徳川幕府は延宝8年(1680年)5月から第五代将軍・徳川綱吉の治世であった。

後世に生類憐れみの令をはじめとする悪政といわれる政治を行った。

だが、貞享元年(1684年)、大老・堀田正俊が刺殺されるまでの治世は悪政ではない。

有能な小身旗本の登用、外様大名からも一部幕閣への登用。

四書や易経を幕臣に講義したほか、学問の中心地として湯島大聖堂を建立。

御料(皇室領)を1万石から3万石に増額して献上。

また大和国と河内国一帯の御陵を調査し、修復が必要なものに巨額な資金をかけて修復。

しかし側用人の柳沢吉保らを重用した頃から“悪政”といわれる政治を行うようになった。

綱吉は宝永6年(1709年)に享年63 歳で死去した。

48歳で第6代将軍に就任した家宣は、悪評の高かった生類憐れみの令を廃止した。

正徳2年10月14日(1712年11月12日)に享年51歳で死去した。

宝永4宝永六年七月三日(1709年8月8日)に生まれた四男・鍋松が第七代将軍に就任した。

徳川十五代の中で最年少の四歳で将軍になった人物である。

四歳では政治が解かるはずもなく当然の如く側近政治であった。

幕政は幼少の家継に代わって生母・月光院や側用人の間部、白石らが主導した。

家継は正徳6年(1716年)3月、病の床に臥し、4月30日に死去した。


家継の死により、第3代将軍・徳川家光の系統は断絶し、第8代将軍には紀州徳川家より徳川吉宗が迎えられた。

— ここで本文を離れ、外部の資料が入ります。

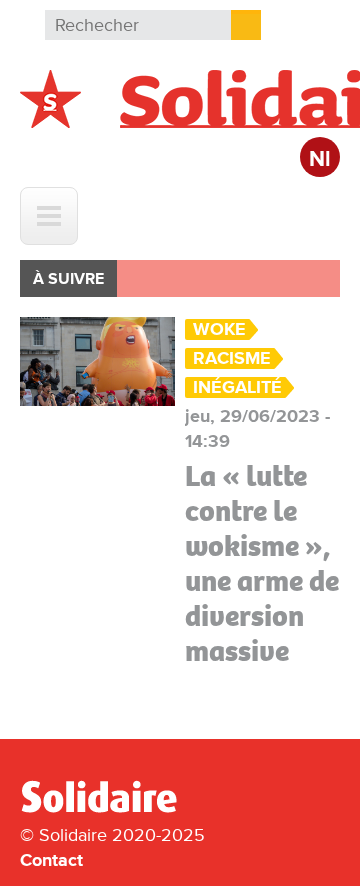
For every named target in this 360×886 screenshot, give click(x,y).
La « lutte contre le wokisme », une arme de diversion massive (262, 563)
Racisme (232, 358)
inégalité (237, 387)
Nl (320, 159)
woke (219, 329)
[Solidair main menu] (49, 216)
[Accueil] (107, 809)
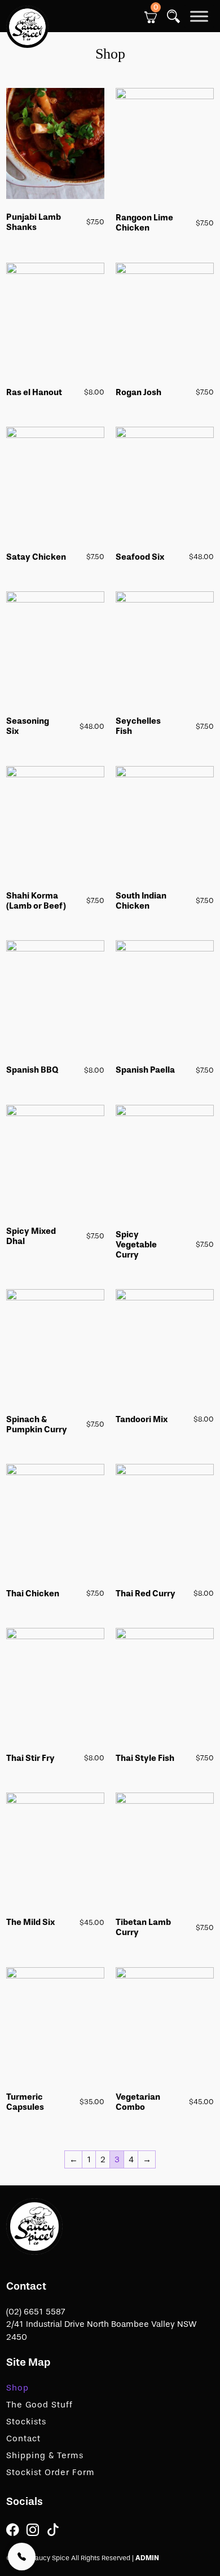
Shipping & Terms (44, 2455)
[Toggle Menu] (199, 16)
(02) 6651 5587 (35, 2312)
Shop (17, 2388)
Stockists (26, 2421)
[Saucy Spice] (34, 2226)
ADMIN (147, 2558)
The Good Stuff (39, 2405)
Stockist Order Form (50, 2472)
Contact (23, 2438)
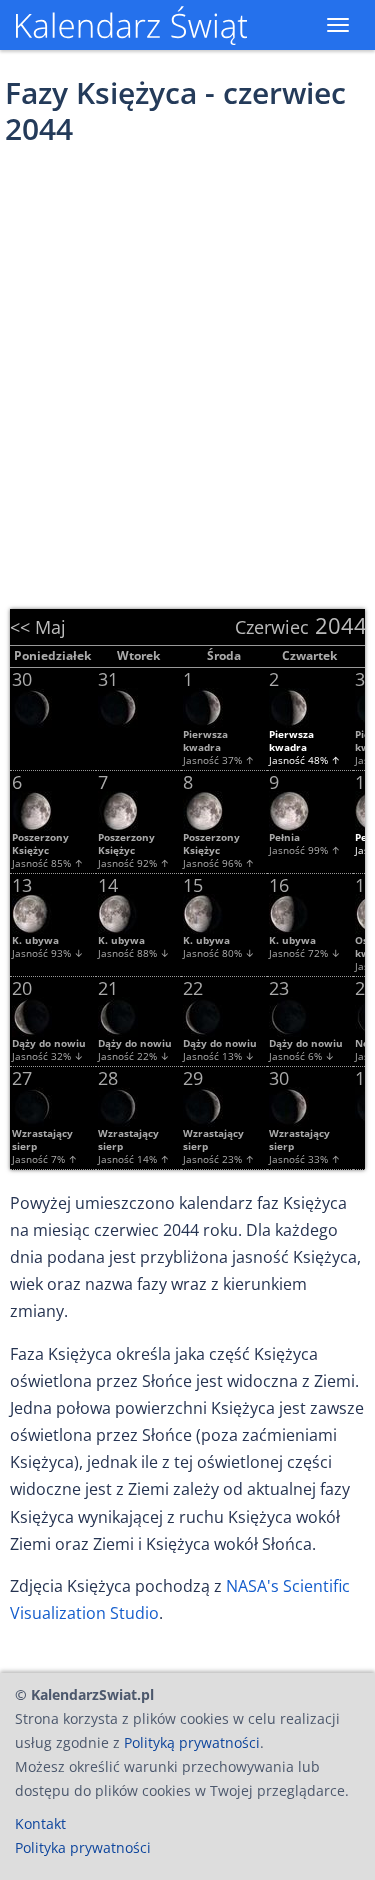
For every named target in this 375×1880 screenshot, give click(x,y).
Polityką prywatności (192, 1742)
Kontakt (40, 1823)
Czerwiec (272, 627)
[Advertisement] (187, 368)
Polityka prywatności (83, 1847)
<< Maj (38, 627)
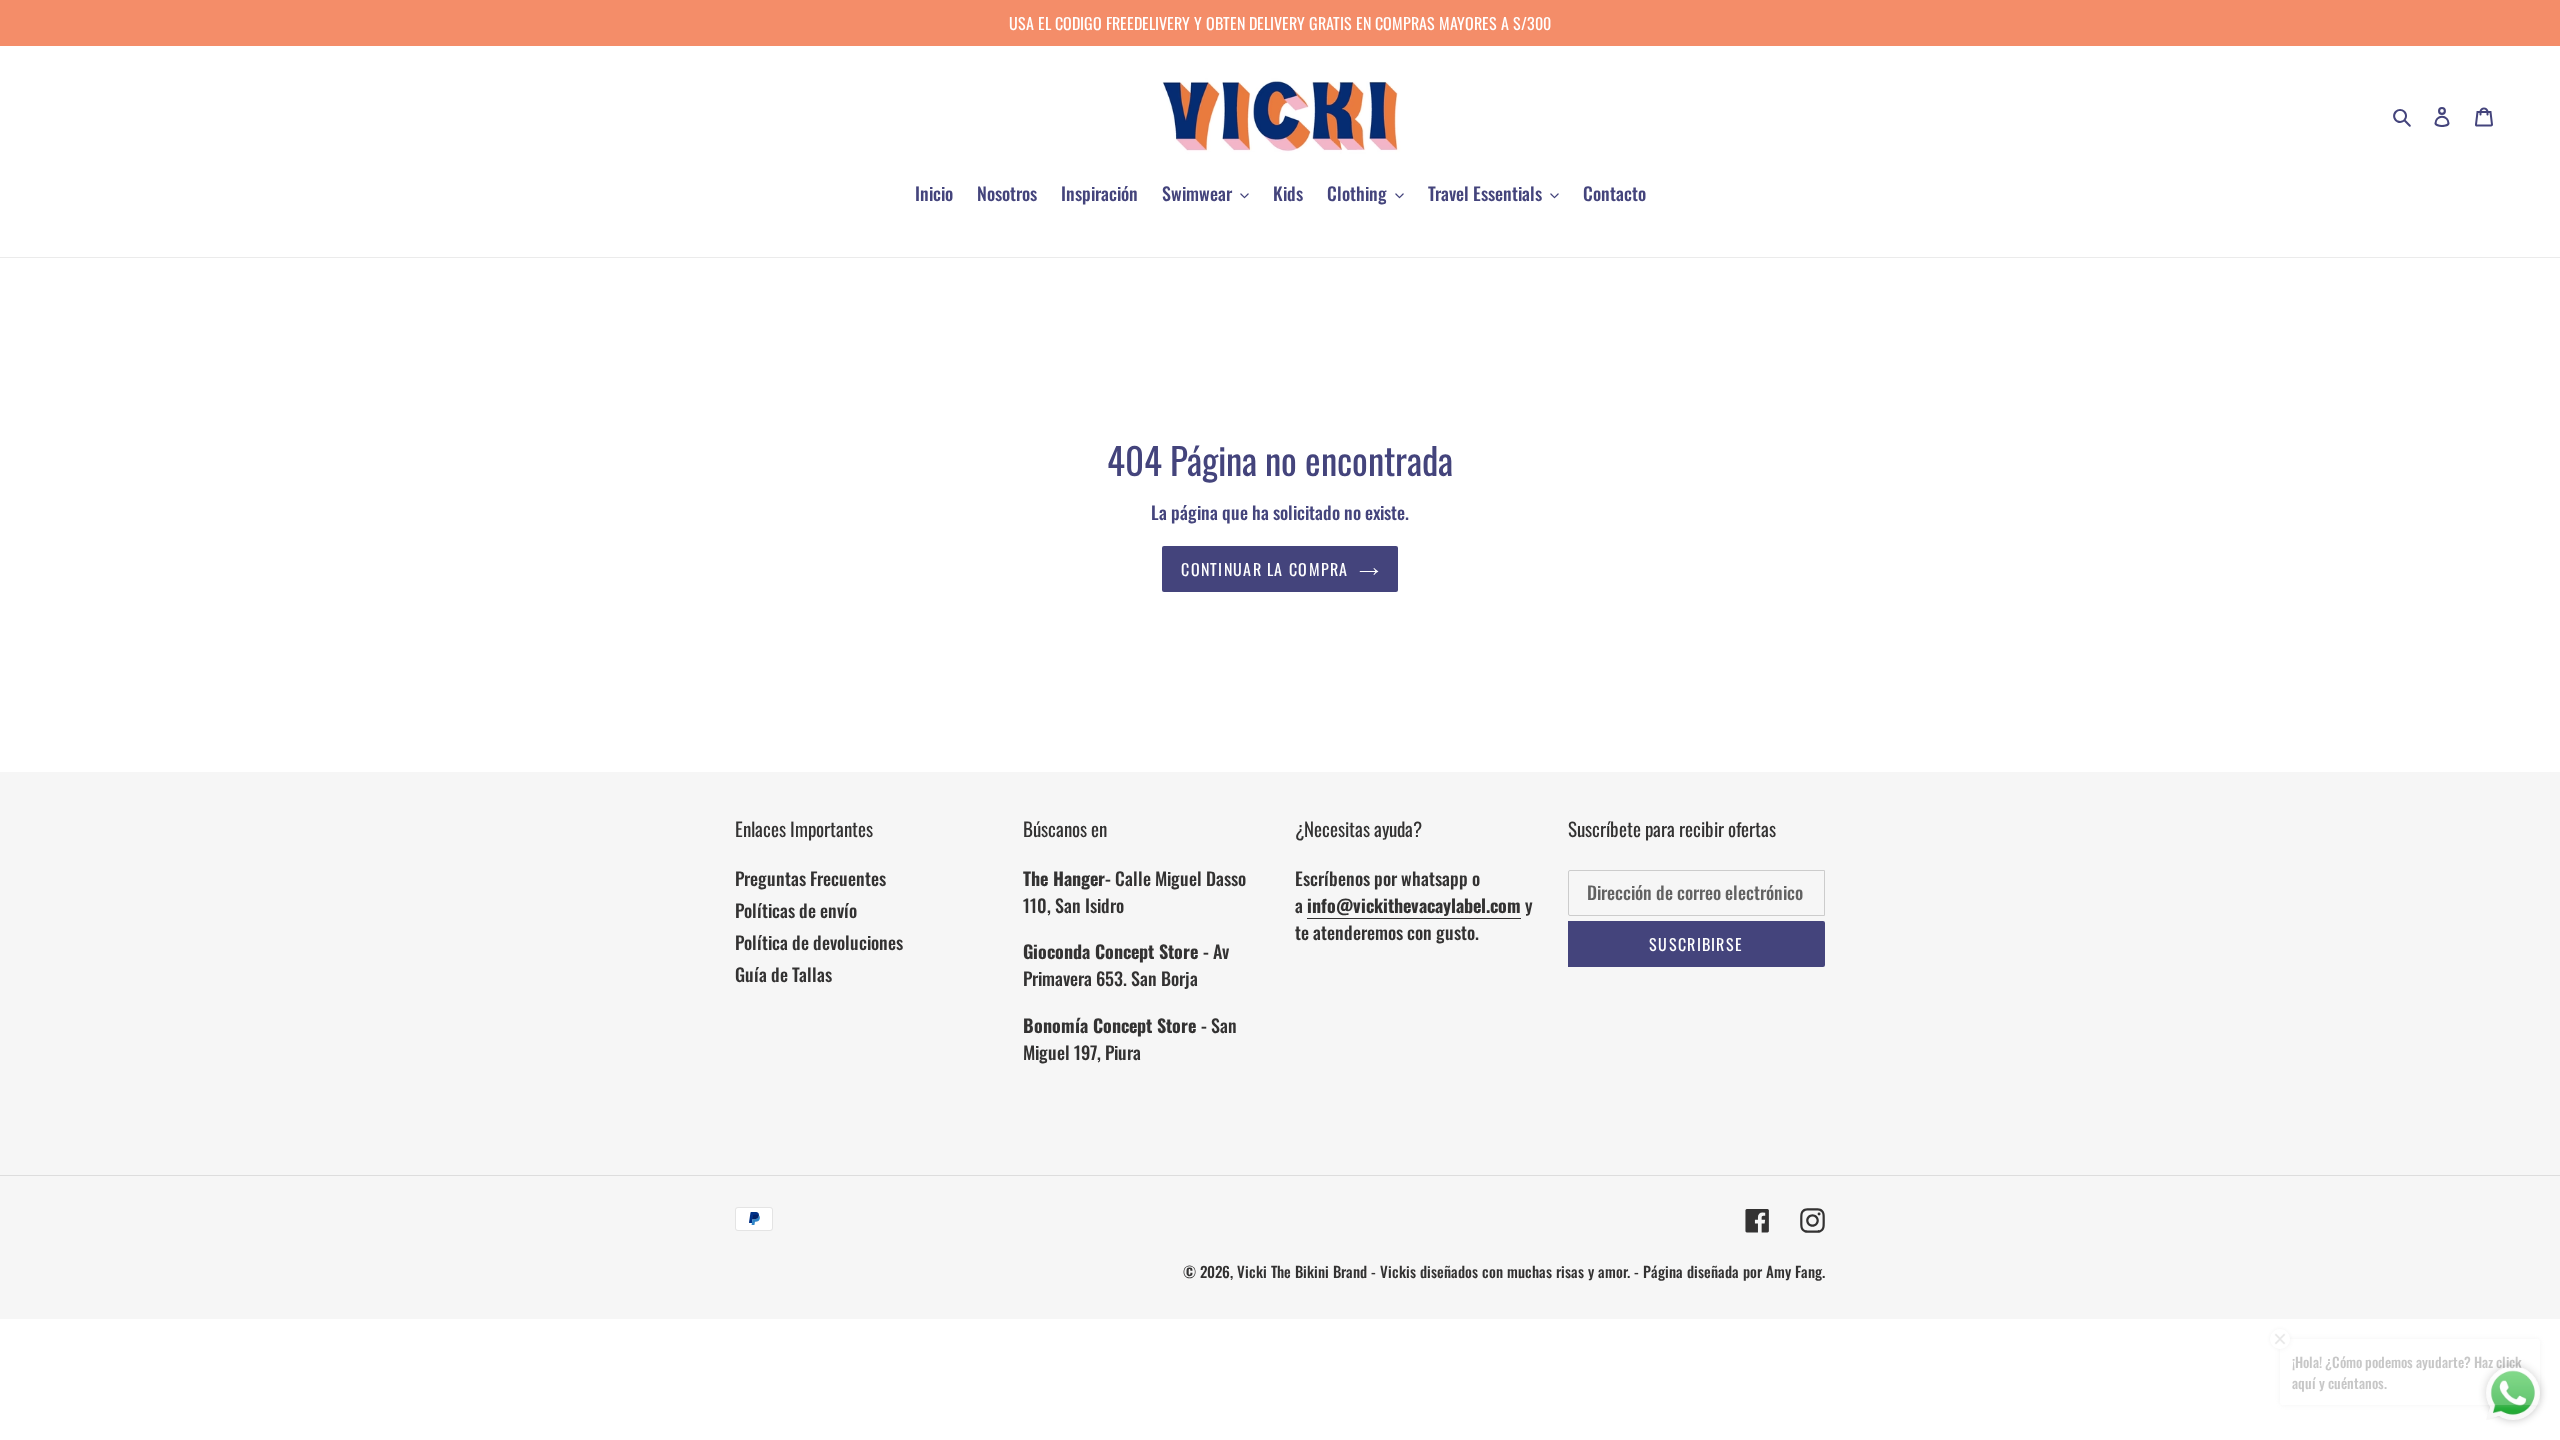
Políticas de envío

吉宗は徳川御三家の紀州藩2代藩主・徳川光貞の四男として貞享元年10月21日(1684年11月17日)に生まれた。

兄の次郎吉が病死した後は名を新之助と改めて江戸の紀州藩邸に移り住んだ。

元禄10年(1697年)、14歳で徳川綱吉に拝謁し越前国丹生郡3万石を賜り葛野藩主となった。

宝永2年(1705年)に長兄・綱教(紀州藩第3代藩主)が死去し、三兄・頼職が跡を継いだ。

しかし頼職が病死したため、22歳で紀州徳川家を相続し第5代藩主に就任し吉宗と改名した。

第7代将軍・徳川家継の死により秀忠の血をひく徳川将軍家の男系男子が途絶えた。

御三家出身では初の養子として宗家を相続し、江戸幕府の第8代将軍に就任した。

この物語はそんな時代のおはなしである。